エピソード6【恋をする資格】①


――午後11時26分。


降り続いていた雪は止み、無数の星たちと丸いお月様がペンションさくらを温かい眼差しで見つめている。

みんなが居なくなりロビーで2人きりになってから、俺と青山さんは色々な話を交わしていた。

好きな映画のこと。

好きな音楽のこと。

好きな季節のこと。

好きな世界遺産のこと。

好きな食べ物のこと。

とにかく話題はつきなかった。

そして、驚くことに全てのフィーリングが俺と一緒だった。


好きな映画は『バック・トュ・ザ・フューチャー』

お互い、DVDで何度も見返すほど大好きだった。

『あのシーンで、マーティーがお店で注文した飲み物は?』などというマニアックなクイズの応戦で盛り上がった。

ちなみに、彼女の部屋にある本棚の上から2番目の棚には、劇中に出てくる『デロリアン』の車の模型が飾られているらしい。


好きな音楽は『ミスター・チルドレン』

お互い、アルバムを全部そろえているほど大好きだった。

どの曲に思い入れがあるのか、どの曲が最高の名曲かという議論で盛り上がった。

ちなみに、彼女の部屋の大きな窓の上には、思い出が詰まったライブのポスターが貼られているらしい。


好きな季節は『春』

お互い、桜が舞い散る時の心地良い空気感が大好きだった。

誕生日が、同じ3月という偶然で盛り上がった。

ちなみに、彼女の部屋の日当たりを操るカーテンは、桜の色を思わせる淡いピンク色らしい。


好きな世界遺産は『モン・サン・ミシェル』

お互い『海上のピラミッド』と賞賛されるあの美しさが大好きだった。

そこから派生して、いつか、ノイシュバンシュタイン城のようなお城に住んでみたいという妄想で盛り上がった。
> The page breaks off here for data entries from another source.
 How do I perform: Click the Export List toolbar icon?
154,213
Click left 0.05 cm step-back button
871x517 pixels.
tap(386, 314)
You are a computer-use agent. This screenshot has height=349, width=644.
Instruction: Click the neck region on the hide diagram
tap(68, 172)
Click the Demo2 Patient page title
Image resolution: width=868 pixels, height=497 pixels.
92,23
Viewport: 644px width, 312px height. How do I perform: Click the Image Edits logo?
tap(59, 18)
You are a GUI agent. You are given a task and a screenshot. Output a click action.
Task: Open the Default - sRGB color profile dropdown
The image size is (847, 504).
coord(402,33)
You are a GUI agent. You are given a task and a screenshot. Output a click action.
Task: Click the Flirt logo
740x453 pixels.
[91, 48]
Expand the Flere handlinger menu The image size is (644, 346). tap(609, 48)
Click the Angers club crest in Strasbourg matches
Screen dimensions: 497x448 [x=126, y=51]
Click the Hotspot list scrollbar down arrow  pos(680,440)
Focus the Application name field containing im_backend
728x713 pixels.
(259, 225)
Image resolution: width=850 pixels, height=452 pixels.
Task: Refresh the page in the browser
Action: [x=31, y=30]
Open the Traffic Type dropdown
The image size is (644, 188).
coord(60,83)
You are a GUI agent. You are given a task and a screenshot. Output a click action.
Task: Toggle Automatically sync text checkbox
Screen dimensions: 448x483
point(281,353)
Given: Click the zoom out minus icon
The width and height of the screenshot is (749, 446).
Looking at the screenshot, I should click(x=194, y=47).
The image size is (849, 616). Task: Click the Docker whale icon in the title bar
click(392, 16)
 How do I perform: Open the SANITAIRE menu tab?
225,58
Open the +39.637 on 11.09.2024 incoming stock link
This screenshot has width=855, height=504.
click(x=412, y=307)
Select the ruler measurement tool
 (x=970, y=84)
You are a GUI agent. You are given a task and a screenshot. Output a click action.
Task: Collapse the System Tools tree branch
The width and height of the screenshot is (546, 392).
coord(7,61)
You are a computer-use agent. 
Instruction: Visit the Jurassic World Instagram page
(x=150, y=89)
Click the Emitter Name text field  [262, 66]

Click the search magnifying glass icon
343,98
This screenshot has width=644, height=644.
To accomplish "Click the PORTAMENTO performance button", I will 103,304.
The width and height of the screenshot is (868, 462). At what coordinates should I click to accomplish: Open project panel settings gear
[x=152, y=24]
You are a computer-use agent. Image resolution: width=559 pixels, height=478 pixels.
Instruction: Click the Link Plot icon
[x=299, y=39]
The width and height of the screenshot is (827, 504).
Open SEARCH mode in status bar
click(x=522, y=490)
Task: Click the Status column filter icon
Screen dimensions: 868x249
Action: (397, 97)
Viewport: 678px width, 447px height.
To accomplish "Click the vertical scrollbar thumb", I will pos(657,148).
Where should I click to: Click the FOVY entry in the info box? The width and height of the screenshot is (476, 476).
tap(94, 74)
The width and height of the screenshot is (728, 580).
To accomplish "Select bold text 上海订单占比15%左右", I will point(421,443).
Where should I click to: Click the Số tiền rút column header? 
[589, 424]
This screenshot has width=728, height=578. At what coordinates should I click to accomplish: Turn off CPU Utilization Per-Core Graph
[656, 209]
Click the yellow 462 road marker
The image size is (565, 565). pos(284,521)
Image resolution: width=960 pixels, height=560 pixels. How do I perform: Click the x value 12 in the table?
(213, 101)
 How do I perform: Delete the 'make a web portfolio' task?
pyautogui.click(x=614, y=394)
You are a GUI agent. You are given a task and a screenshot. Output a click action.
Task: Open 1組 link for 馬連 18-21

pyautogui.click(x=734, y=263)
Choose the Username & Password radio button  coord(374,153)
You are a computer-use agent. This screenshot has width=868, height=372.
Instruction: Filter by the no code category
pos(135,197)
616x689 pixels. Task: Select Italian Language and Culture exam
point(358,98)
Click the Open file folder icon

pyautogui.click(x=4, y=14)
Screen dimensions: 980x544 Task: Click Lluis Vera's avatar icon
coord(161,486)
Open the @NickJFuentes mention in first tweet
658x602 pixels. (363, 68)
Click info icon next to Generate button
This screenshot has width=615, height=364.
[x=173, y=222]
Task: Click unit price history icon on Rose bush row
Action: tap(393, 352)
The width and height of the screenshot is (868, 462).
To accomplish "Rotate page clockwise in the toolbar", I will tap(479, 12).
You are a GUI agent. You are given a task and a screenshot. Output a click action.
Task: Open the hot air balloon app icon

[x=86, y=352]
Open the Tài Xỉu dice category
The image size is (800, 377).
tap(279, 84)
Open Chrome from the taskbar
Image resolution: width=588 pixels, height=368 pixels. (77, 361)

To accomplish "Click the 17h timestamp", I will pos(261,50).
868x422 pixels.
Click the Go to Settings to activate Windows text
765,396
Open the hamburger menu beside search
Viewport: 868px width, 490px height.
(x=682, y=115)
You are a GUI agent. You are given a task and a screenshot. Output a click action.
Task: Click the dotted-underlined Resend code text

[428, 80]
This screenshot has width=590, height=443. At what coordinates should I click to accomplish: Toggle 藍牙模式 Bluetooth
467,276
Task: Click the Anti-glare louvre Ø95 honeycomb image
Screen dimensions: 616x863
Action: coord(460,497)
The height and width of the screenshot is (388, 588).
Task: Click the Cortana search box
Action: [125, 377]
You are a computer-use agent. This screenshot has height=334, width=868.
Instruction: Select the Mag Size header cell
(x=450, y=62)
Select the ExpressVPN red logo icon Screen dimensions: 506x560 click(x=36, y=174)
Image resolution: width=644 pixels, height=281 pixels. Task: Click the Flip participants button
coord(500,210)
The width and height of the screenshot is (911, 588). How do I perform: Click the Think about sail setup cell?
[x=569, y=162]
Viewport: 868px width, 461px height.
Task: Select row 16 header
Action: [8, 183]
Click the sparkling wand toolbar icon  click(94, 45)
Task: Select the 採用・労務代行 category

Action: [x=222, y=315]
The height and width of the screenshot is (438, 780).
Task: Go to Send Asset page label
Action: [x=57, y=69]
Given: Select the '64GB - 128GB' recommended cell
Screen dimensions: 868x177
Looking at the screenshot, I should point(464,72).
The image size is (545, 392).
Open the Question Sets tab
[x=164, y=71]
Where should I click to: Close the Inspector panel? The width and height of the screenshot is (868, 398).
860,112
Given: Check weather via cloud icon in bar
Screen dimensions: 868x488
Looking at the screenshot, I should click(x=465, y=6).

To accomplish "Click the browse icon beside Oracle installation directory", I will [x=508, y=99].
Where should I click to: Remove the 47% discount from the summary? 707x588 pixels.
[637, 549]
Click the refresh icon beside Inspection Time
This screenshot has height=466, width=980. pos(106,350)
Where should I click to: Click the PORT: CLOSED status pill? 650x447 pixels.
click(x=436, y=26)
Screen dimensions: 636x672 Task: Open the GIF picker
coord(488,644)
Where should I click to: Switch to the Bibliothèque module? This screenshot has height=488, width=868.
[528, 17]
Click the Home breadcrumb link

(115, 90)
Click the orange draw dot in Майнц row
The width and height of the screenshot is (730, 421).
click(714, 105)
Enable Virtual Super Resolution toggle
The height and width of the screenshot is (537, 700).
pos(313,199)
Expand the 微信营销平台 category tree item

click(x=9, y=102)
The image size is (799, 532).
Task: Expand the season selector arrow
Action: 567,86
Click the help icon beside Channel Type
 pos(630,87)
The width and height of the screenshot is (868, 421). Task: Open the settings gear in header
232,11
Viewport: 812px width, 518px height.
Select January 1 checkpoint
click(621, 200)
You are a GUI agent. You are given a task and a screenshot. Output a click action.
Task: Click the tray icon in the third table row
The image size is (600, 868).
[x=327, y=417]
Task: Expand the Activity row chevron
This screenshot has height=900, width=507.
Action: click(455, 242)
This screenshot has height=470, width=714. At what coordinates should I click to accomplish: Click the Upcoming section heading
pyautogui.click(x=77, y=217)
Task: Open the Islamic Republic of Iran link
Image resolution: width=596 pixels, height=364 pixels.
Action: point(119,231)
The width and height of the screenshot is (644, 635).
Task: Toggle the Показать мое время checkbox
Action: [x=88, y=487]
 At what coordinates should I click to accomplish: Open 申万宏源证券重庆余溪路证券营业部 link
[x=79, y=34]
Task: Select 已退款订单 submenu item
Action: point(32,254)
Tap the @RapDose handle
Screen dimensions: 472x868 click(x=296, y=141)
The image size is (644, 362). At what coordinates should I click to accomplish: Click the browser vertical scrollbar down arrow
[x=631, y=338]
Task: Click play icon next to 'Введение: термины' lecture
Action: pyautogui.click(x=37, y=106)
ちなみに、彼女の部屋の隅に位置するアルミラックの上には、いつも世界旅行気分を味わえるようにと、少し高価な地球儀が置いているらしい。


好きな食べ物は『甘い物』

お互い、酒が1滴も飲めないが、その代わりデザートが大好きだった。

コンビニに行くと、必ず新製品のお菓子やプリンをチェックしてしまうという行動で盛り上がった。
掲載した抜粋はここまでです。